**Provided passage:**

Getting Started - Amazon Athena

Getting Started

This tutorial walks you through using Amazon Athena to query data. You'll create a table based on sample data stored in Amazon Simple Storage Service, query the table, and check the results of the query.

The tutorial is using live resources, so you are charged for the queries that you run. You aren't charged for the sample data in the location that this tutorial uses, but if you upload your own data files to Amazon S3, charges do apply.

Prerequisites

  • If you have not already done so, sign up for an account in Setting Up.

  • Using the same AWS Region (for example, US West (Oregon)) and account that you are using for Athena, Create a bucket in Amazon S3 to hold your query results from Athena.

Step 1: Create a Database

You first need to create a database in Athena.

To create a database

  1. Open the Athena console.

  2. If this is your first time visiting the Athena console, you'll go to a Getting Started page. Choose Get Started to open the Query Editor. If it isn't your first time, the Athena Query Editor opens.

  3. Choose the link to set up a query result location in Amazon S3.

    
                        Choose set up a query result location.
  4. In the Settings dialog box, enter the path to the bucket that you created in Amazon S3 for your query results. Prefix the path with s3:// and add a forward slash to the end of the path.

    
                        Specify a location in Amazon S3 to receive query results from
                            Athena.
  5. Click Save.

  6. In the Athena Query Editor, you see a query pane. You can type queries and statements here.

    
                        The query pane in the Athena console.
  7. To create a database named mydatabase, enter the following CREATE DATABASE statement.

    CREATE DATABASE mydatabase
  8. Choose Run Query or press Ctrl+ENTER.

  9. Confirm that the catalog display refreshes and mydatabase appears in the Database list in the navigation pane on the left.

    
                        Created database appears in the Athena console navigation
                            pane.

Step 2: Create a Table

Now that you have a database, you can create an Athena table for it. The table that you create will be based on Athena sample data in the location s3://athena-examples-myregion/cloudfront/plaintext/.

The sample log data is in tab-separated values (TSV) format, which means that a tab character is used as a delimiter to separate the fields. The data looks like the following example. For readability, the tabs in the excerpt have been converted to spaces and the final field shortened.

**Records:**
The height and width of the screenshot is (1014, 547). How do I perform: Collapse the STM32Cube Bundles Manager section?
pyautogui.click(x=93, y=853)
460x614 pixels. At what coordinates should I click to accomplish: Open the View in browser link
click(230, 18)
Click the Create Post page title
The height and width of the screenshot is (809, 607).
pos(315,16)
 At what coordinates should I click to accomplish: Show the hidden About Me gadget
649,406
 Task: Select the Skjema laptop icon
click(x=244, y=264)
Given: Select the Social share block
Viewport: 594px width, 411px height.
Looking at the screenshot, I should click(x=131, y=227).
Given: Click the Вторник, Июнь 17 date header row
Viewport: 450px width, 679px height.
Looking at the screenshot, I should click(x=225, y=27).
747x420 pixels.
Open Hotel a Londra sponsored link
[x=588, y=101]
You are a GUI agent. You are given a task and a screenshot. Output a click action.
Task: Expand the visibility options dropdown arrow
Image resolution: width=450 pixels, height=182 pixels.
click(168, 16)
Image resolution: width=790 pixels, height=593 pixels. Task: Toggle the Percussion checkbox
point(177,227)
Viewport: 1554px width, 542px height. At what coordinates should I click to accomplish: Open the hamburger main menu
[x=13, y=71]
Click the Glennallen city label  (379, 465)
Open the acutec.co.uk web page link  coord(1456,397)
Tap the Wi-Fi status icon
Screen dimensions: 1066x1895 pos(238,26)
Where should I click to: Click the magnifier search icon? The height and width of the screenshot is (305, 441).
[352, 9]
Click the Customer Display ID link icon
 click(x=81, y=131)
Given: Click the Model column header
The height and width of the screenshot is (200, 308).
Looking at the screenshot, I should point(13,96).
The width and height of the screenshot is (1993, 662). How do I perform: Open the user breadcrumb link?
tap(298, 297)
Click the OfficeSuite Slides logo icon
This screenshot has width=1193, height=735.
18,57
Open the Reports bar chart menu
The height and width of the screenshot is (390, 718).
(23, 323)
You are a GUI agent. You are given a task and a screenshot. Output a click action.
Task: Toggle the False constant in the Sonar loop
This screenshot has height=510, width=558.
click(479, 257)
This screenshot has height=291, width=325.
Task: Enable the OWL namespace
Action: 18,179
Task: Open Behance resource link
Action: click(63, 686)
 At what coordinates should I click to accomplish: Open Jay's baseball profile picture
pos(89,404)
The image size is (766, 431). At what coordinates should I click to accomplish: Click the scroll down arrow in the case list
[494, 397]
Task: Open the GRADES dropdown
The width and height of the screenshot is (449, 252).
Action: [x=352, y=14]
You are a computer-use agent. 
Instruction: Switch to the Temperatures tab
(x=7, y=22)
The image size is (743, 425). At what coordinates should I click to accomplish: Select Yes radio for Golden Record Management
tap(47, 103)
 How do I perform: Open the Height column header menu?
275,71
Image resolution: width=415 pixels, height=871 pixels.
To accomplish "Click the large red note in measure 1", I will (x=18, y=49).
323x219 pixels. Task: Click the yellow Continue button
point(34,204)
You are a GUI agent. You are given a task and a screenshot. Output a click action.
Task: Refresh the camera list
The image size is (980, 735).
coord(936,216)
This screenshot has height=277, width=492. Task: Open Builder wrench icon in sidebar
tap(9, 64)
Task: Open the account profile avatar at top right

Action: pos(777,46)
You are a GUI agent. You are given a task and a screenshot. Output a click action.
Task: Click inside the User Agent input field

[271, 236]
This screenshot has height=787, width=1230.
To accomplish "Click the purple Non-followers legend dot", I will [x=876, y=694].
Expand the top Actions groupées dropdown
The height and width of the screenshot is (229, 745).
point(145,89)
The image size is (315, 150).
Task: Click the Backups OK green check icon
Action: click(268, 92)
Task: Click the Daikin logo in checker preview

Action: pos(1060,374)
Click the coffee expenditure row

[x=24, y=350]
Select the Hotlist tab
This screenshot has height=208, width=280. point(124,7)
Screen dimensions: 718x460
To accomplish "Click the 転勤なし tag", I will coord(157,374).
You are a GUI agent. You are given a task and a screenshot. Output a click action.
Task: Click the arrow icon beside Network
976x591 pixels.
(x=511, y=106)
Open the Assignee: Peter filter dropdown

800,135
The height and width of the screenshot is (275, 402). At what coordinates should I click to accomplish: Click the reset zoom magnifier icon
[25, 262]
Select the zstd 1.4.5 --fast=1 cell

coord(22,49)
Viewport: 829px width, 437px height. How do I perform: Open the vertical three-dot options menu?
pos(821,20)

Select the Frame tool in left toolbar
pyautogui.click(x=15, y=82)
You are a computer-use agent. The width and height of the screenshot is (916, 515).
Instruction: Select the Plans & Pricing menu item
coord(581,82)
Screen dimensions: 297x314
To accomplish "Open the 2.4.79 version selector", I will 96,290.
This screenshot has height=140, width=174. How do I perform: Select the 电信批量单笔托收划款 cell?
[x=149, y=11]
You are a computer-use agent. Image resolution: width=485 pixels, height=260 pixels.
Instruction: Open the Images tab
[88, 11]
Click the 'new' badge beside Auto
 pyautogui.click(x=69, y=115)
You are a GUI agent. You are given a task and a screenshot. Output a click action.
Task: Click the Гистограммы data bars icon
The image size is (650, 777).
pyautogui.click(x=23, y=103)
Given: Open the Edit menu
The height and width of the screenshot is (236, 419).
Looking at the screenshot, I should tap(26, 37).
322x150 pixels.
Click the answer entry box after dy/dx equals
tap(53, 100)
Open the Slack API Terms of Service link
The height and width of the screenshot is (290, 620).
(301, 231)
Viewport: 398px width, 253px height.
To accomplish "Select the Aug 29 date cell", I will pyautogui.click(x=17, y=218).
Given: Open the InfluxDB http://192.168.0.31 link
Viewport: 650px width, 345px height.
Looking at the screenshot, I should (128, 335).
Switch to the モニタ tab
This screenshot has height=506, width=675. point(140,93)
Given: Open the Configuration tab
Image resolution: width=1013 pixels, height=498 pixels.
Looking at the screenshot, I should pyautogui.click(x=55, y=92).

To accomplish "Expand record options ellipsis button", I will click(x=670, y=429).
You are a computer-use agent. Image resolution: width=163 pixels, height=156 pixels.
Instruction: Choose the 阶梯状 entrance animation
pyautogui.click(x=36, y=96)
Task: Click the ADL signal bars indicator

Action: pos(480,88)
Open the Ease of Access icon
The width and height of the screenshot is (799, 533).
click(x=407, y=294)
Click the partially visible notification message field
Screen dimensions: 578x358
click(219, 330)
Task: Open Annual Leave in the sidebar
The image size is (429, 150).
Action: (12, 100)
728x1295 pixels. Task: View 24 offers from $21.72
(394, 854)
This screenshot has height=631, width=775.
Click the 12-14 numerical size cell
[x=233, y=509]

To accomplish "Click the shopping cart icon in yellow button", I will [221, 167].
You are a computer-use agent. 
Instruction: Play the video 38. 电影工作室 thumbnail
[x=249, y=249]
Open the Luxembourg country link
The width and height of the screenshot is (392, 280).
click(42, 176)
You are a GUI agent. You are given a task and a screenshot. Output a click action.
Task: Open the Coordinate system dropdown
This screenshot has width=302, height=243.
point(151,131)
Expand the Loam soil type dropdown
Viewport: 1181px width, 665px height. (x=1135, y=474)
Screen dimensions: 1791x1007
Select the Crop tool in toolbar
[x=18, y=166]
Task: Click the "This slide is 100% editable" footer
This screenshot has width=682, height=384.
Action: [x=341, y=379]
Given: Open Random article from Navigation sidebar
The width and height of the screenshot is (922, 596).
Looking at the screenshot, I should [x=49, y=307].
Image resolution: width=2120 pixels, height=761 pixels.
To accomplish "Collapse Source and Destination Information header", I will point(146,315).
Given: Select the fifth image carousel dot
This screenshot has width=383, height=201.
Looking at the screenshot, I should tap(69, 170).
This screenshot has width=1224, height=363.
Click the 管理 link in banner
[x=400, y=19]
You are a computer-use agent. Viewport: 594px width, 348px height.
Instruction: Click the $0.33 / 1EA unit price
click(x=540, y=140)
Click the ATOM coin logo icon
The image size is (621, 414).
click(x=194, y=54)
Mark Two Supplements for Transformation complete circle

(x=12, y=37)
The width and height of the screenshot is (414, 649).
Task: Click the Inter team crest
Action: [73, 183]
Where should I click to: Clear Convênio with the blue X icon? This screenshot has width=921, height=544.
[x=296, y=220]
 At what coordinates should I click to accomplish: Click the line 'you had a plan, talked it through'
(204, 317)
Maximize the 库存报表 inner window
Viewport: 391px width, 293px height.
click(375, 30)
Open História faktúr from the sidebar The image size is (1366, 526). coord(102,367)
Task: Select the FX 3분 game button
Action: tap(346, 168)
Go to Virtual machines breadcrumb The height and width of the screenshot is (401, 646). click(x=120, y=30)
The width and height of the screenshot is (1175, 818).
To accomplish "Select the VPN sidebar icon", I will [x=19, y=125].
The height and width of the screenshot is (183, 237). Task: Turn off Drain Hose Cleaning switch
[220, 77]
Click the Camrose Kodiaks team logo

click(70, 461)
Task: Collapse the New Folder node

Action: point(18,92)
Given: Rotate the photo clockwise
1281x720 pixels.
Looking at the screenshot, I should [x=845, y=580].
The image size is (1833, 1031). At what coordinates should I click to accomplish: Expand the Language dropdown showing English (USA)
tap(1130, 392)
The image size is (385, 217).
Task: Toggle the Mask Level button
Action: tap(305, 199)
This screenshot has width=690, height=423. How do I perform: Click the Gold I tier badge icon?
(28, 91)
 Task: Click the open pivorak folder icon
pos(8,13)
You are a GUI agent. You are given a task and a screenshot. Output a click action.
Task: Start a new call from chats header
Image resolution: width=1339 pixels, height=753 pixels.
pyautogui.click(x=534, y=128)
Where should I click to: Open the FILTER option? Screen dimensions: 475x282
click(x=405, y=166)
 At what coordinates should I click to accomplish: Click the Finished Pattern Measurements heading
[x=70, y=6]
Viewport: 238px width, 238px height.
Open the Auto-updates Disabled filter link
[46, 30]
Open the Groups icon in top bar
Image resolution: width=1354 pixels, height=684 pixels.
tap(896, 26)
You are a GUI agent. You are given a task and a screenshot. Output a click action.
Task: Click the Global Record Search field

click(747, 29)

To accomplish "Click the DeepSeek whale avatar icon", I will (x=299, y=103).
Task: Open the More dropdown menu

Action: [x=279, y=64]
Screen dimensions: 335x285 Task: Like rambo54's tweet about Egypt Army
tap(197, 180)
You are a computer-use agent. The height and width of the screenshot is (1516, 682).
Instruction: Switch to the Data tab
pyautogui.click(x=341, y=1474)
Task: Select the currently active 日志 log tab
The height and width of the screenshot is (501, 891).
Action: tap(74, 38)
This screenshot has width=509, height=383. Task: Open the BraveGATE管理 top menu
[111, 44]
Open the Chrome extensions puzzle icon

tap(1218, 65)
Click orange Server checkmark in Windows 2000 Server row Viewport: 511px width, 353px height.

**Written request:** In the Athena tutorial, how should the path to the query results bucket be formatted?

**Correct response:** Prefix the path with s3:// and add a forward slash to the end.